I’ve been on record for years now in my position that the Nintendo Switch Joy-Cons are “hand-crampingly small” when being held horizontally, NES-controller style, by adult-sized hands. So I was hopeful that the Switch-compatible replica NES controllers Nintendo announced last week would let me play a variety of old-school Switch games with a full-sized controller, complete with an old-school d-pad and full-sized buttons.
Those hopes have been dashed, as Nintendo-watchers have noticed the following disclaimer on the UK and Australian versions of the Nintendo’s Switch Online information pages (though, oddly enough, not on the US version of the page)
Please note: Nintendo Entertainment System Controllers can only be used while detached from the Nintendo Switch system, and only to play NES – Nintendo Switch Online games [emphasis added]. Nintendo Entertainment System Controllers can be charged by attaching to the Nintendo Switch system.
In its recent Nintendo Direct video presentation, the company only highlighted the controllers’ use with downloadable NES games, and the fine print of that video did state that “Controllers do not include Joy-Con functionality.” Still, these newly spotted Web disclaimers confirm that the special controllers won’t work with any other Switch games.

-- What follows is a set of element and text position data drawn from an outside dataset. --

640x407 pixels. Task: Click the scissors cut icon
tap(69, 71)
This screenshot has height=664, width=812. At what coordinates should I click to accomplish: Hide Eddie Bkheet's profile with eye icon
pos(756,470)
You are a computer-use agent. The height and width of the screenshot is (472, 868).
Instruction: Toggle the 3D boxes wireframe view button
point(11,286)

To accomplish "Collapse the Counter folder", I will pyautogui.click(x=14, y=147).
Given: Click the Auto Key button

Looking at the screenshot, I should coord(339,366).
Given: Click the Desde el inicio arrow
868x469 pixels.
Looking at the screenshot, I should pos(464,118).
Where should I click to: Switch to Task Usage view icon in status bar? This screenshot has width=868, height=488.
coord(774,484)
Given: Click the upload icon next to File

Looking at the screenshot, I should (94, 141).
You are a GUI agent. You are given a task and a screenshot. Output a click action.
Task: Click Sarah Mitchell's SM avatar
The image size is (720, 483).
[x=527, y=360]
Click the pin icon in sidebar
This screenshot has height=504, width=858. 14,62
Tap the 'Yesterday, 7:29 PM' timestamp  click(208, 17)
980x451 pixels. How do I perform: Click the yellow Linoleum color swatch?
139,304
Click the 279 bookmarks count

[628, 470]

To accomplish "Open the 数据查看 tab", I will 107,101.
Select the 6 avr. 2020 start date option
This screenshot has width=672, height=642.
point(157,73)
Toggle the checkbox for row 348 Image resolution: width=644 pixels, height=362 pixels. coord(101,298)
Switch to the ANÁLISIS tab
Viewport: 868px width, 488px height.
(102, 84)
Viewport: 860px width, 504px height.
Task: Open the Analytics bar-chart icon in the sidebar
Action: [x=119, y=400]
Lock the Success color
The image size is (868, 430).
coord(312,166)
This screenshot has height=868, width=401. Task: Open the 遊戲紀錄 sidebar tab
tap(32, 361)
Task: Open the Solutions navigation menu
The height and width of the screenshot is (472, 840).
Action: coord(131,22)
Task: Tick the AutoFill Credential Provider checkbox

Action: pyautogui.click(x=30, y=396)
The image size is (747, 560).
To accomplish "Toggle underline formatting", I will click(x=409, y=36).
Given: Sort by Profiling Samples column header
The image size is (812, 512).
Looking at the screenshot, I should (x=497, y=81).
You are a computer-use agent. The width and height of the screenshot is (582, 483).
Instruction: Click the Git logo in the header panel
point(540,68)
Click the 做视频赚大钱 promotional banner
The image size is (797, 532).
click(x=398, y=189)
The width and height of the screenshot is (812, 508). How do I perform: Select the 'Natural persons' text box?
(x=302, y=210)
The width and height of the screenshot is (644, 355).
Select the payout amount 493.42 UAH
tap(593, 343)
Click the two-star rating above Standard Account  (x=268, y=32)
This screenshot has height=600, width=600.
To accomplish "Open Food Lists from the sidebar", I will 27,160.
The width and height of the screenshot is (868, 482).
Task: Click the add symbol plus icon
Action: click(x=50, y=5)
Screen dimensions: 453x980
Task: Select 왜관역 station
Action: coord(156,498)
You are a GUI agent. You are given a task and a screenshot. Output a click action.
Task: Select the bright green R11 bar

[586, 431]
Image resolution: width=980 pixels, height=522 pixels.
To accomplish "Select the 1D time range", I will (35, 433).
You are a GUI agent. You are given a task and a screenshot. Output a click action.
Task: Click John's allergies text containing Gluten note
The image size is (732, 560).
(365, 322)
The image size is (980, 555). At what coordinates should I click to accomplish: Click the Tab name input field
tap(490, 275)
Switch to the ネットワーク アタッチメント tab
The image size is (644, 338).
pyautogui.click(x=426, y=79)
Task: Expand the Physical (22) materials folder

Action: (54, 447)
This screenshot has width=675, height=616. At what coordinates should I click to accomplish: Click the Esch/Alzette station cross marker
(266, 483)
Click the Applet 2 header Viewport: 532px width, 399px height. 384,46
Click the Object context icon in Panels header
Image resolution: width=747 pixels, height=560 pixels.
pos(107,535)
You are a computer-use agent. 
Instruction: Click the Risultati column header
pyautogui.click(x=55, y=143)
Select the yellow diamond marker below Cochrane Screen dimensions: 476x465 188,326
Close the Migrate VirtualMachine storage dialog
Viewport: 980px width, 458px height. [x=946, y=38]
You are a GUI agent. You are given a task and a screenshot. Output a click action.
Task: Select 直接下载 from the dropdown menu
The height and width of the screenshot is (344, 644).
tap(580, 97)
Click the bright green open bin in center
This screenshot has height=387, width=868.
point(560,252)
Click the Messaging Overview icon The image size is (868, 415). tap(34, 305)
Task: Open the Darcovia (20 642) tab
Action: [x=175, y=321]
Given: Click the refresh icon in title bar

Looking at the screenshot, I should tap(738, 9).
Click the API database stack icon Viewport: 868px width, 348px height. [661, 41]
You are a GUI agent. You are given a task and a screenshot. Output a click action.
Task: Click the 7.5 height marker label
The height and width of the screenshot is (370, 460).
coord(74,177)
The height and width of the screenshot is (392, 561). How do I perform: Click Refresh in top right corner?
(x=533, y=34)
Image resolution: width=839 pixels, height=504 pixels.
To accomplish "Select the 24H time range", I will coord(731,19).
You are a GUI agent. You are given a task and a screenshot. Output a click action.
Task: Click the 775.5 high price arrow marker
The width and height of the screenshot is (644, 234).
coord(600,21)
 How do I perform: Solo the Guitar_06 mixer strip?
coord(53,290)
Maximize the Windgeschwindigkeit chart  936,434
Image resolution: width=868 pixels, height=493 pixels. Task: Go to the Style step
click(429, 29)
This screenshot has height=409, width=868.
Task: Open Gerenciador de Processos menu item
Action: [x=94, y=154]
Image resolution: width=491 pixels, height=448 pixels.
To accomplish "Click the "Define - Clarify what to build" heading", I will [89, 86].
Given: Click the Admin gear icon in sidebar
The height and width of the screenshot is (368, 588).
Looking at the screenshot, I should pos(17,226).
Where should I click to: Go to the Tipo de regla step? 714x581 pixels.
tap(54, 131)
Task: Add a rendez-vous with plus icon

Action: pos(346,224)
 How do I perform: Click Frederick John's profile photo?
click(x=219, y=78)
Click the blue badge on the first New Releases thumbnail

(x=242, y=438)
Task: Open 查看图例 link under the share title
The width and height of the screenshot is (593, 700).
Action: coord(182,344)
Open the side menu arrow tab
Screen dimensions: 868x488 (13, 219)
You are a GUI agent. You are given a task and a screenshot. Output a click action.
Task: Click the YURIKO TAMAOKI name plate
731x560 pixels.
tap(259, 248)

We can understand why you wouldn’t want to use these replica NES controllers when attached to the system in portable mode—the controllers’ clunky size and odd button placements would make that a hassle. But in docked mode, it would be nice to be able to use these full-sized, old-school controllers in place of the tiny and d-pad-free Joy-Cons for everything from Celeste to Bloodstained: Curse of the Moon.
While the replica NES controllers are missing features like analog sticks, rumble, and gyroscopic tilt-sensitivity, there are plenty of games where these features are optional or completely unused. And while the NES controllers don’t have as many buttons as a standard Joy-Con, the two face button and two shoulder buttons would be more than enough for many games (assuming some sort of system-level button configuration tool).
It’s quite possible that Nintendo didn’t want its replica NES controllers, which will sell at $ 60 for a pair, to compete with its own Switch Pro Controller, which sells at an MSRP of $ 70. As it stands, the Pro Controller remains the only official way to use a standard d-pad on Switch games, though imperfect third-party solutions do exist.
In any case, potential purchasers should be aware that these special NES controllers can only be used for a handful of classic games, and they will become completely unusable if you stop subscribing to Nintendo’s online service. That makes them more of a novelty than anything else, in our view.